On ne s’y attendait absolument pas. Mais bon on était jeunes, on ne se prenait
vraiment pas au sérieux, donc on a très bien surmonté le choc. Ça ne nous est pas
(trop) monté à la tête. Ça a été un beau tremplin, et cela nous a en tout cas
permis de vivre de très belles expériences : tant la tournée au Québec que
l’enregistrement du CD.
Votre œuvre principale est le CD ‘Eva King’, paru
en 1995. Malheureusement, la maison de disque fait faillite peu de temps après
sa sortie. Le CD n’en fut pas moins fort applaudi. Que retenez-vous du
CD ?
Pierre : 10 morceaux.
Laurent : Zat maï inglishe pronounciécheunne at
ze taïme waz ôful.
Thomas : Les belles
photos fantômes devant le champ de maïs de Hennet.
Sarah : Tetris. Jean-Phi adorait les jeux vidéo. On a passé des heures sur
ce tetris pendant que les autres enregistraient. Oui, comme on n’était pas des
bons musiciens, on a enregistré chacun à notre tour. Une fameuse expérience.
Plus sérieusement, vingt après : on avait de bonnes idées. Franchement je
trouve que les compos sont très bonnes. Mais par contre, on ne jouait vraiment
pas bien… On devrait le réenregistrer aujourd’hui.
Vous avez fait de la musique pour une
représentation de Bertold Brecht: ‘Combien coute le fer’. Comment ça c’est
passé ?
Pierre : Plutôt bien.
Laurent : Mais ça n’a pas suffi à enrayer la montée de la NVA…
Thomas : Oui oui, c'est bien passé ! C'était il y a 20ans.
Sarah : Très bien, on en est sortis vivants
Le groupe c’est séparé en 1996, un an après la
sortie de ‘Eva King’. Quelles étaient les raisons de la séparation ?
Pierre : L’Islam.
Laurent : L’addiction au sexe
Thomas : Je voudrais dire merci à ma maman de m'avoir donné comme petit
frère à ma sœur qui joue bien du violon, je l'aime beaucoup.
Sarah : L’argent, l’ambition et le goût d’autre chose.

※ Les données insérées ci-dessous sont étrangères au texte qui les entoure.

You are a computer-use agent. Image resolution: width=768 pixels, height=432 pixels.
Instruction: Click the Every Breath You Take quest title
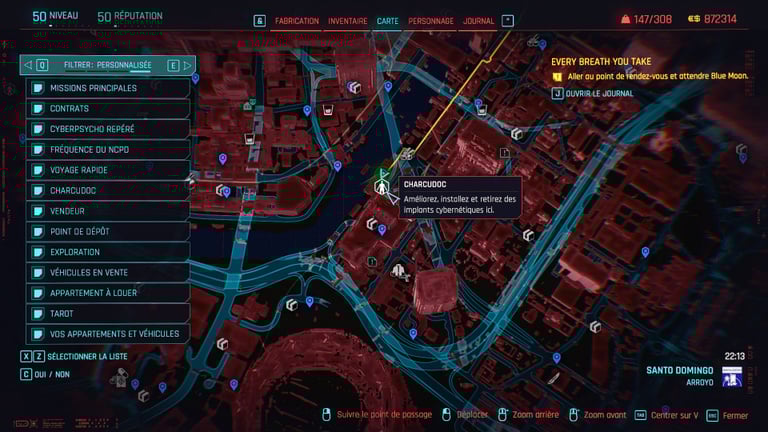click(x=601, y=62)
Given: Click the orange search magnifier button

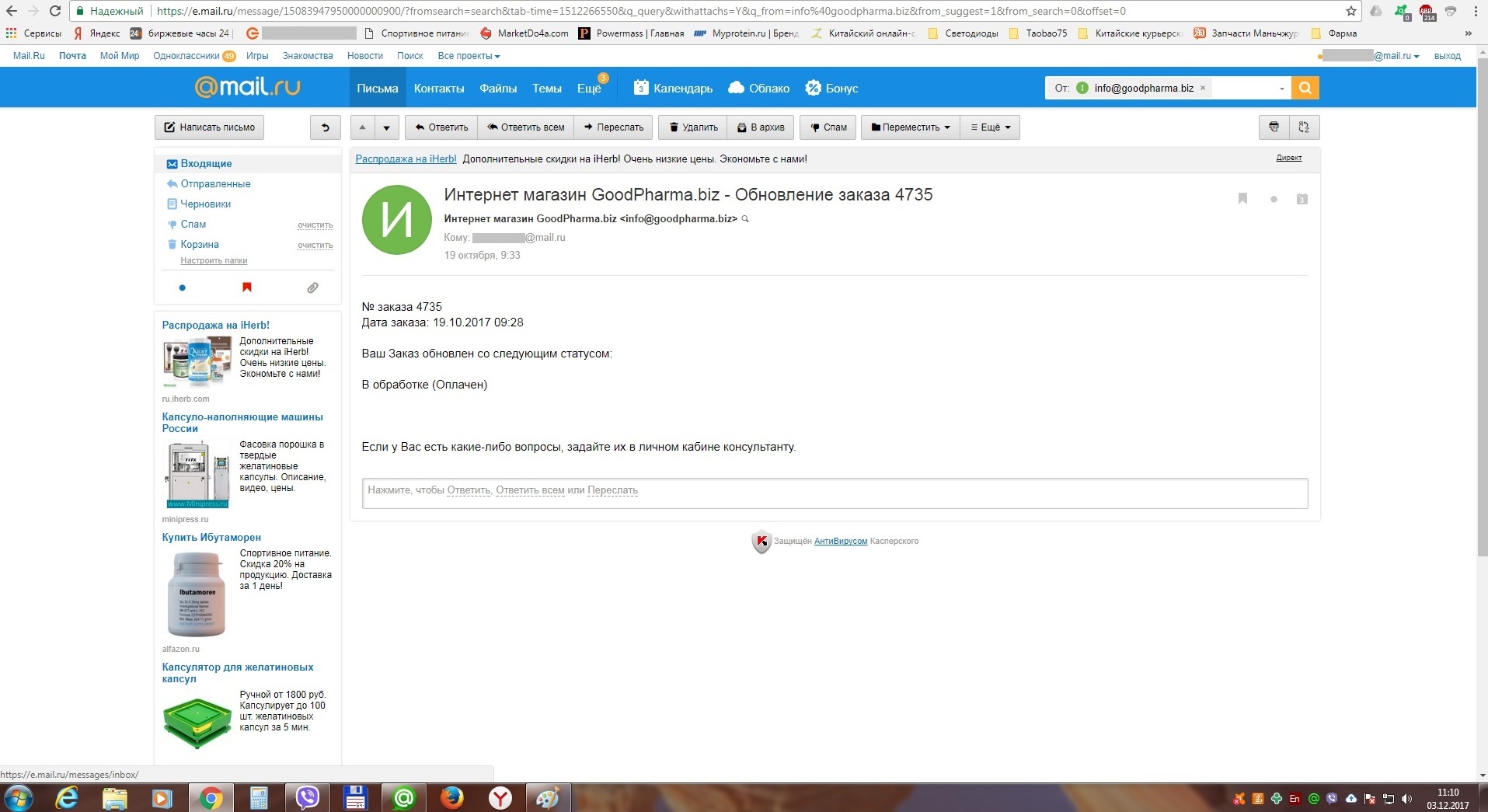Looking at the screenshot, I should coord(1305,88).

Personne ne voulait
financer notre deuxième album. Les journalistes et le public nous aimaient bien,
mais pas les maisons de disque. On était inclassables, mais pas incassables.

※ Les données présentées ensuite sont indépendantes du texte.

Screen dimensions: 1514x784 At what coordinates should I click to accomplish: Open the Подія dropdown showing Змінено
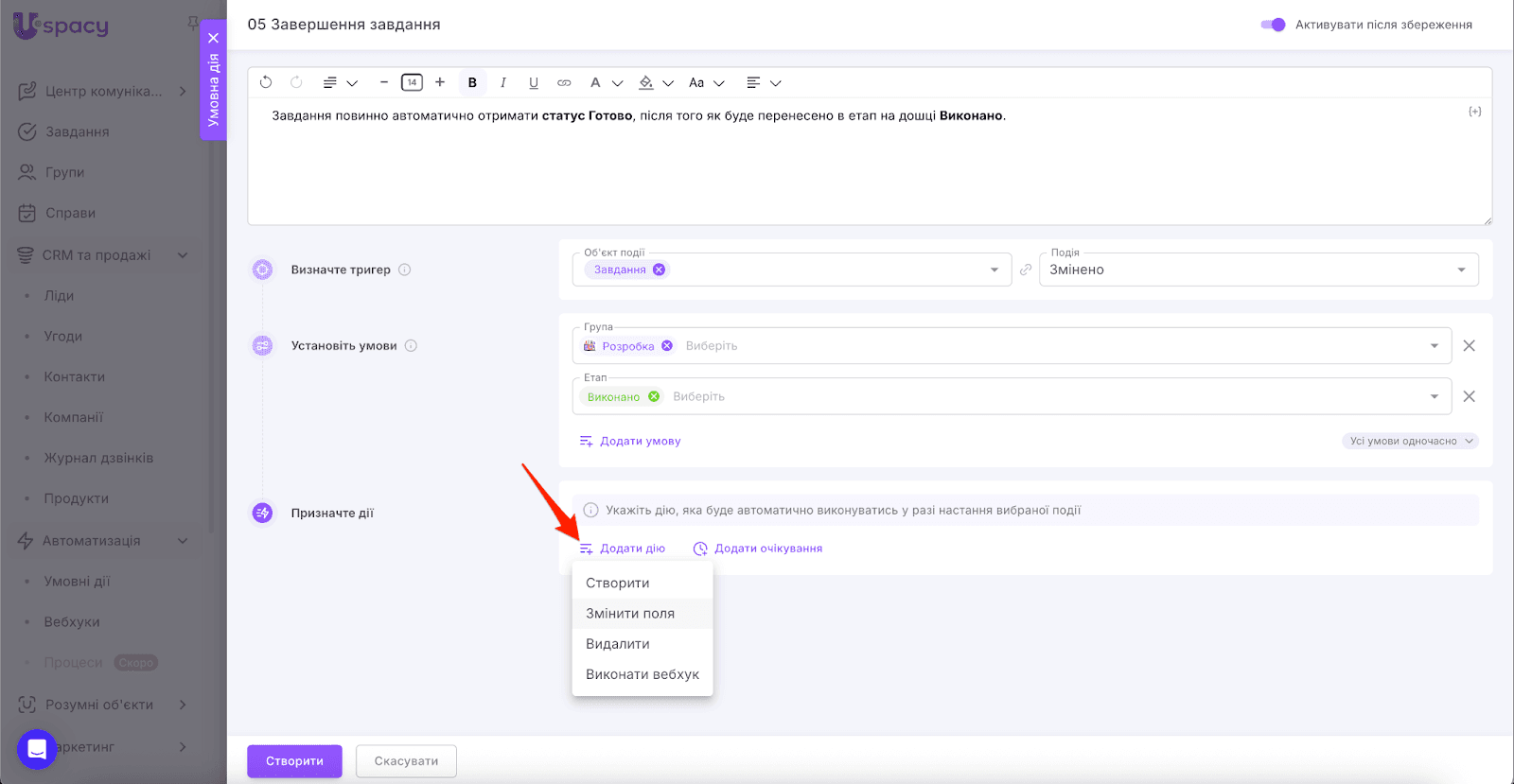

Pierre : 2 musiciens alcoolisés sont allés à une fête du souvenir.
Laurent : Notre plus grand fan de l’époque a hypothéqué sa maison et
prostitué sa femme pour nous corrompre et comme on hésitait encore, il a été
jusqu’au chantage au suicide.
Thomas : C'est simple, pour se reformer, ils se sont rassemblés. C'est
l'effet facebook, comme les printemps arabes, d'ailleurs c'est le printemps en
Belgique, depuis quelques jours, et on aime bien.

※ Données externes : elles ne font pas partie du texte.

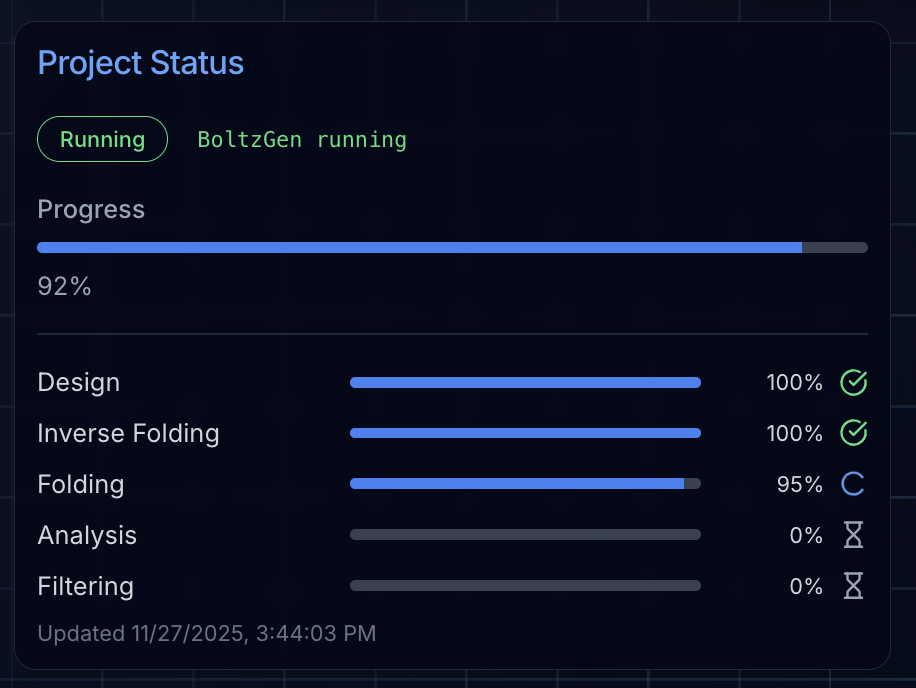Click the in-progress indicator for Folding stage
This screenshot has width=916, height=688.
[852, 484]
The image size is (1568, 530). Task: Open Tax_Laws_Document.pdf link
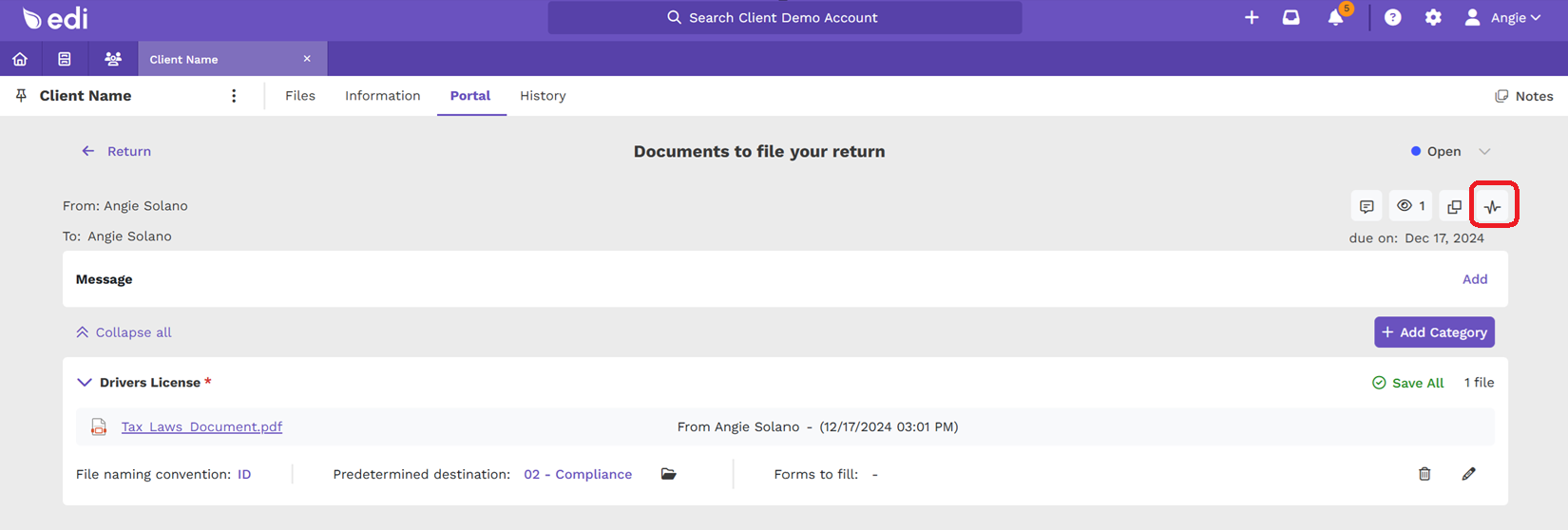[201, 426]

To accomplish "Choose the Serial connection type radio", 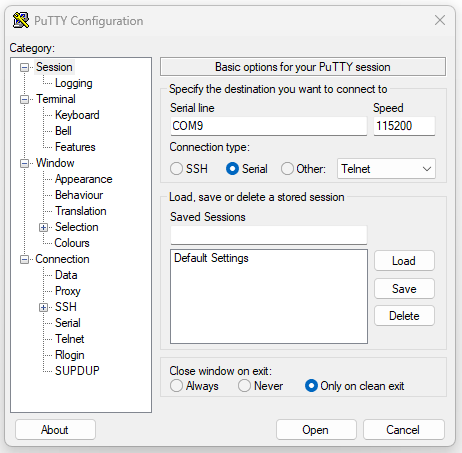I will coord(232,169).
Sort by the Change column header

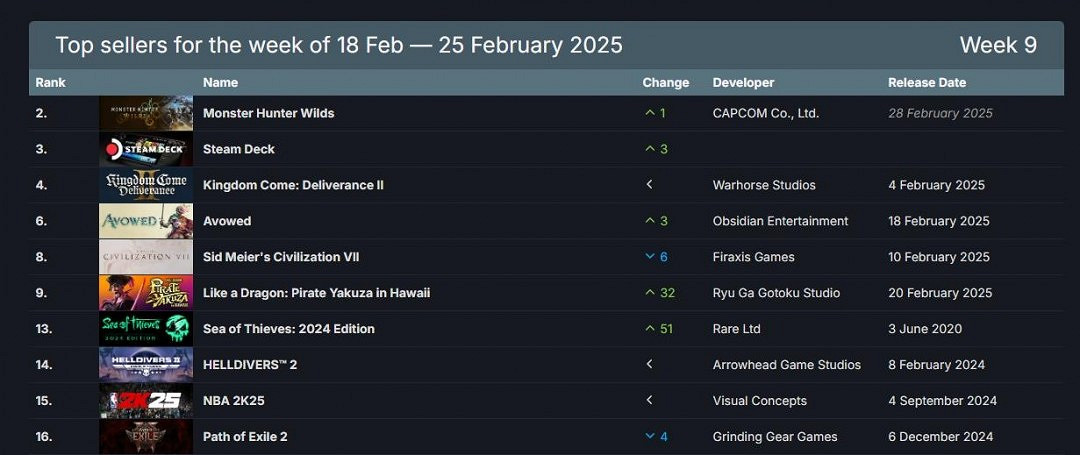(x=665, y=83)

Sarah : Quand on s’est retrouvés et qu’on a joué c’est comme si on s’était
quittés la veille. Je crois, dans le fond, que La Vierge du Chancelier Rolin ne
s’est jamais quittée.
Y-a-t il une chance d’une réédition du CD ou d’une
nouvelle compilation ?
Pierre : Ca ne se vend plus les CD’s.
Laurent : Sauf chez Cash Converters
Thomas : Je ne comprends pas la question.
Sarah : In sha allah
Vous avez encore plus de projets ensemble ou
allez-vous en rester à cette réunion exceptionnelle ?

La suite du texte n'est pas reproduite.